Judge won't lower bail for rapper Bail was set at $145,000 for John Wilson of the group RAM Squad. His lawyer had sought a reduction.

Posted: December 31, 2003

A Philadelphia judge refused to lower bail yesterday for RAM Squad rapper and alleged drug dealer John Wilson after a prosecutor with a penchant for theatrics warned that the performer known as Tommy Hill was too great a flight risk.

In a gesture-rich monologue that earned him accolades from Municipal Court Judge Frank T. Brady, Assistant District Attorney Scott Sigman unleashed a torrent of opposition to a defense request that bail be dropped to $50,000 for Wilson, arrested Dec. 23 on drug-dealing and -possession charges.

Wilson, 28, is being held on $145,000 bail on charges that he sold more than $10,000 worth of cocaine to a police informant. A onetime associate of jailed South Philadelphia mobster Joseph "Skinny Joey" Merlino, Wilson is the lead performer in RAM Squad, a group of North Philadelphia rappers and producers who have been under federal drug investigation since the late 1990s.

To be released from custody, Wilson must post 10 percent of bail. Whoever produces the cash also must prove through income statements that the money was earned legitimately.

Defense attorney Gina A. Capuano asked that bail be lowered. She did so after Brady postponed yesterday's preliminary hearing until Feb. 23.

"The bail is set at an exorbitant amount," Capuano said. "He's not going anywhere. He can't go anywhere - everybody knows who he is."

Sigman, however, produced a thick computer printout suggesting otherwise - a record of aliases, bench warrants and criminal misdeeds dating to when Wilson was a juvenile.

The prosecutor dramatically flung the stack downward, where it unfolded like an accordion and clumped at his feet.

Wilson, he said, has 10 prior addresses in Ambler and Philadelphia, and he offered to list them.

Sigman continued: "He has six aliases: Thomas Bullock, John Wilson, Tommy Hill, Troy Hill, Anthony Faulkner, Tommy Green."

He said Wilson failed to appear in court 11 times between 1989 and 2002 for criminal cases in Philadelphia, Montgomery County and New Jersey.

And last Wednesday, a day after his latest arrest, Montgomery County authorities requested that Wilson be kept in custody because he violated parole there on an assault case, Sigman said.

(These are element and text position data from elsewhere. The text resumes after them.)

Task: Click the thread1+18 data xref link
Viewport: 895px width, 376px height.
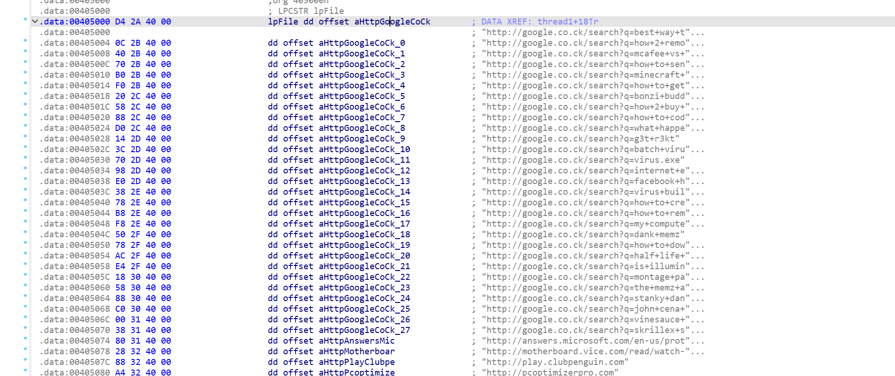Action: pyautogui.click(x=568, y=22)
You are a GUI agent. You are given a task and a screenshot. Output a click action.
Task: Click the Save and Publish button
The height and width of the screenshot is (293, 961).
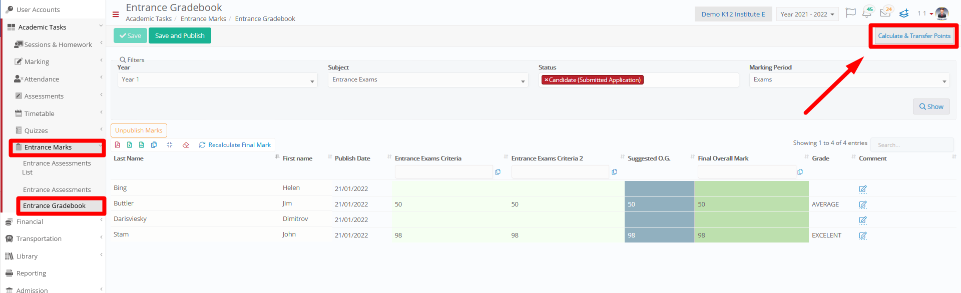[x=180, y=36]
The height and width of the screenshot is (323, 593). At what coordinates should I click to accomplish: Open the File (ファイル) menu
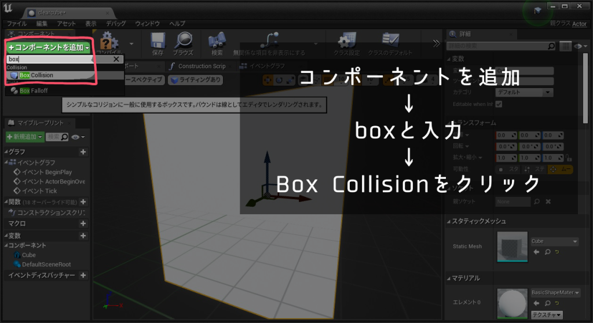click(x=18, y=24)
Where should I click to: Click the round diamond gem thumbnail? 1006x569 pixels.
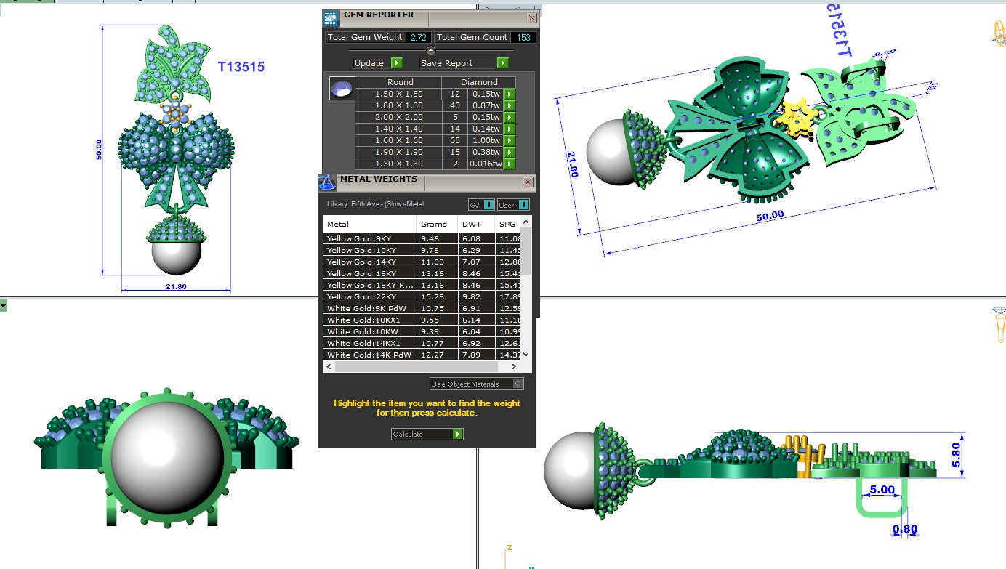(x=341, y=89)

If Wilson is convicted of drug charges in Common Pleas Court, he faces up to 10 years in state prison, Sigman added.

"Given the bench warrants, given the quantity of drugs, the commonwealth clearly requests this court to keep bail the same," Sigman said.

Sigman piled the unwieldy stack back into a messy heap and tossed it into a box.

Brady, meanwhile, smiled and commended the prosecutor's boisterous presentation during an otherwise subdued lineup of cases. Even the defense attorney, who suggested Sigman was playing to reporters in the courtroom, smiled.

"It was an appreciated change of pace," the judge said, ". . . an impressive presentation."

And for the time being, the judge ruled, Wilson's bail would remain unchanged.

Wilson was arrested in Northeast Philadelphia last week after police raided an Oxford Circle rowhouse, where investigators said he had been conducting drug sales in bulk.

Wilson, investigators said, had been supplying narcotics to dealers in North Philadelphia's Richard Allen Homes public housing development and elsewhere in the city. Police had trailed him for about 10 months.

Federal investigators, meanwhile, have been pursuing members of RAM Squad as part of their ongoing investigation. They say the RAM stands for Richard Allen Mob, a drug network involving members of the rap group's musical entourage.

As a musical entity, RAM Squad has been in limbo since being dropped by Universal Music Group around the time of their major-label debut, Random Access Money, in early 2001.

Merlino had recruited friend and veteran promoter Stephen "Eppy" Epstein to manage RAM Squad and help them land their only big deal. He befriended Wilson in late 1997, days after RAM Squad founder and manager Ronnie Johnson had been gunned down, according to an account Wilson gave in a 1998 RAM Squad video.

Merlino, however, was jailed in 1999 and convicted of racketeering in 2001. Epstein, of Ambler, has said Merlino made no money as RAM Squad's patron.

Other members of RAM Squad's entourage have been jailed in the last few years in connection with weapons offenses, murder and - in an April 2002 federal case - attempting to hijack two luxury cars being towed by the FBI. The cars contained $852,000 in drug cash hidden in doctored gas tanks.